NestJS Middleware Pattern

Apply NestMiddleware and functional middleware with consumer.forRoutes binding

When to Use

• You need to run logic for every request before routing (logging, rate limiting, correlation ID injection)
• You are integrating Express middleware (e.g.,

  helmet

  ,

  compression

  ,

  cors

  ) into a NestJS app
• You need to apply middleware only to specific routes or HTTP methods
• You need request-level context that guards and interceptors cannot provide because it must run before route matching

Instructions

1. Class-based middleware — implements

   NestMiddleware

   :

@Injectable()
export class CorrelationIdMiddleware implements NestMiddleware {
  use(req: Request, res: Response, next: NextFunction): void {
    req['correlationId'] = req.headers['x-correlation-id'] ?? randomUUID();
    res.setHeader('X-Correlation-ID', req['correlationId']);
    next();
  }
}

2. Functional middleware — plain function (preferred when no DI needed):

export function requestLogger(req: Request, res: Response, next: NextFunction): void {
  console.log(`${req.method} ${req.url}`);
  next();
}

3. Register in module via

   configure(consumer: MiddlewareConsumer)

   :

@Module({ controllers: [UsersController] })
export class UsersModule implements NestModule {
  configure(consumer: MiddlewareConsumer): void {
    consumer.apply(CorrelationIdMiddleware).forRoutes(UsersController); // apply to entire controller

    consumer.apply(requestLogger).forRoutes({ path: 'users', method: RequestMethod.GET }); // specific method
  }
}

4. Exclude routes:

consumer
  .apply(AuthMiddleware)
  .exclude({ path: 'auth/login', method: RequestMethod.POST })
  .forRoutes(UsersController);

5. Global Express middleware — apply directly to the Express instance in

   main.ts

   (no NestJS wiring needed):

import helmet from 'helmet';
app.use(helmet());
app.use(compression());

6. Chain multiple middleware:

   .apply(Middleware1, Middleware2).forRoutes(...)

   — they execute in order.

Details

NestJS middleware is equivalent to Express middleware — it receives

(req, res, next)

and must call

next()

or terminate the response. It runs before any NestJS-specific pipeline elements (guards, interceptors, pipes).
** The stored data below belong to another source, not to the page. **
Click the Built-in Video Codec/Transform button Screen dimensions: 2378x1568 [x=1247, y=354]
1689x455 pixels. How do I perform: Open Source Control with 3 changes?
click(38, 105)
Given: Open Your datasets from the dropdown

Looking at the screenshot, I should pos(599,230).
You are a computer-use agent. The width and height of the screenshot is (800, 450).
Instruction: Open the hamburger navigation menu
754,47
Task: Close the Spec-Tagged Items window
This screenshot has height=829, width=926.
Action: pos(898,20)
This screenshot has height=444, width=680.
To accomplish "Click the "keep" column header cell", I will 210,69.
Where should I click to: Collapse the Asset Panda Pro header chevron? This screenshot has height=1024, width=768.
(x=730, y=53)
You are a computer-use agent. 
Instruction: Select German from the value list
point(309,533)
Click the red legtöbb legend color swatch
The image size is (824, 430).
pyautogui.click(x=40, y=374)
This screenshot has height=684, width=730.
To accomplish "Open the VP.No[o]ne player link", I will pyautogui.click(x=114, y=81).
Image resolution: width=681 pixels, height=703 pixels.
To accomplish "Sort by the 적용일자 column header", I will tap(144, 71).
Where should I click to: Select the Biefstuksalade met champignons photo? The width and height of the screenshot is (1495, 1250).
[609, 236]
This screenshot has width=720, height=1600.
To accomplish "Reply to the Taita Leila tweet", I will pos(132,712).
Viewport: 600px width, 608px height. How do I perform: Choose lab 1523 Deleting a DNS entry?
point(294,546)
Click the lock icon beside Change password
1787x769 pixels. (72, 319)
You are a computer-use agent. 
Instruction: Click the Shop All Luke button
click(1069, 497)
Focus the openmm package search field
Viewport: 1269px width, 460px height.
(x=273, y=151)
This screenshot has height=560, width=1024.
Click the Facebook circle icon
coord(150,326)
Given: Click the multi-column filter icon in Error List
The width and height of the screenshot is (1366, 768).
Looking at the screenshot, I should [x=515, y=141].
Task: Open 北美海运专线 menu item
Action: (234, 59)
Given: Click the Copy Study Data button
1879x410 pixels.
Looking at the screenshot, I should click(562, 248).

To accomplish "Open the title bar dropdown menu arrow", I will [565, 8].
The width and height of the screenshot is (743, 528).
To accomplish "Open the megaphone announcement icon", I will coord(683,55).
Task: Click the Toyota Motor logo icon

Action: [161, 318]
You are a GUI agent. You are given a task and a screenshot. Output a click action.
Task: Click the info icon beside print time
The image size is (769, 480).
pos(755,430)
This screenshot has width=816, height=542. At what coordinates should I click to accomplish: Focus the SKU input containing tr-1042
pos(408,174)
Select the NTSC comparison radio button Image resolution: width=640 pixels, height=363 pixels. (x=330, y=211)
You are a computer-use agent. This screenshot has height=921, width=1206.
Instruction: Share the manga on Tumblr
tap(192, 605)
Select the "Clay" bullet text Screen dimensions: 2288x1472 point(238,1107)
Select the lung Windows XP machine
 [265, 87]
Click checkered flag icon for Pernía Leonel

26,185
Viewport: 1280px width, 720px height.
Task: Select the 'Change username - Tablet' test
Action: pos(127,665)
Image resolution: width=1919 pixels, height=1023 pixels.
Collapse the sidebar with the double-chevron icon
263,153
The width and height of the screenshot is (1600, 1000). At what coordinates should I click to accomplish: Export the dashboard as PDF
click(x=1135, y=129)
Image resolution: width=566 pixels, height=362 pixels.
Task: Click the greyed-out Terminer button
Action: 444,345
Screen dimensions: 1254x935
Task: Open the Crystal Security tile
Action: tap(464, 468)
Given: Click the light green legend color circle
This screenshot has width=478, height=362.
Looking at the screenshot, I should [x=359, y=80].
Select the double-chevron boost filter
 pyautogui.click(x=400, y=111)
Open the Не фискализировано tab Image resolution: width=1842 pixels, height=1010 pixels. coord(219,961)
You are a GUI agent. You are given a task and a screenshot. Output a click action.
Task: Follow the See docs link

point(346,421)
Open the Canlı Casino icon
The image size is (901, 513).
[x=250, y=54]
Middleware vs Guards: Middleware runs before routing. Guards run after routing with handler/controller metadata available. For authentication, use guards (they have

ExecutionContext

). For infrastructure concerns (logging, tracing, rate limiting), use middleware.

forRoutes()

target types:

• A controller class — applies to all routes in that controller
• A string path — applies to matching URL patterns (supports wildcards)
• A

  { path, method }

  object — applies to specific HTTP method + path combinations

Class vs functional: Class middleware can inject providers (e.g.,

LoggerService

,

ConfigService

) through the constructor. Functional middleware is simpler and slightly faster but cannot use DI. Choose functional when no injection is needed.

Execution order: Middleware declared in a module applies only to routes in that module (unless applied globally via

app.use()

). Import order in

AppModule

determines middleware execution order across modules.

Async middleware: Both class and functional middleware can be async. Errors thrown (or passed to

next(err)

) propagate to NestJS exception filters.

Source

https://docs.nestjs.com/middleware

Process

1. Read the instructions and examples in this document.
2. Apply the patterns to your implementation, adapting to your specific context.
3. Verify your implementation against the details and edge cases listed above.

Harness Integration

• Type: knowledge — this skill is a reference document, not a procedural workflow.
• No tools or state — consumed as context by other skills and agents.

Success Criteria

• The patterns described in this document are applied correctly in the implementation.
• Edge cases and anti-patterns listed in this document are avoided.